Dataset items:
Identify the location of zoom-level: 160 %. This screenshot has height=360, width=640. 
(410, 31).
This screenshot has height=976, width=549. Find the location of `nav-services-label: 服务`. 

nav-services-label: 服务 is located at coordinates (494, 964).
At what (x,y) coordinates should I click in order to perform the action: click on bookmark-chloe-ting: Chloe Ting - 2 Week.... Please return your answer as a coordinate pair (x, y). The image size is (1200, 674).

__Task objective__.
Reproduce the items from the line with "This screenshot has height=976, width=549." through the end of the items, swapping "Find" for "Locate" and keeping everything else the same.

__Task answer__.
This screenshot has height=976, width=549. Locate the location of `nav-services-label: 服务`. 

nav-services-label: 服务 is located at coordinates (494, 964).
At what (x,y) coordinates should I click in order to perform the action: click on bookmark-chloe-ting: Chloe Ting - 2 Week.... Please return your answer as a coordinate pair (x, y). The image size is (1200, 674).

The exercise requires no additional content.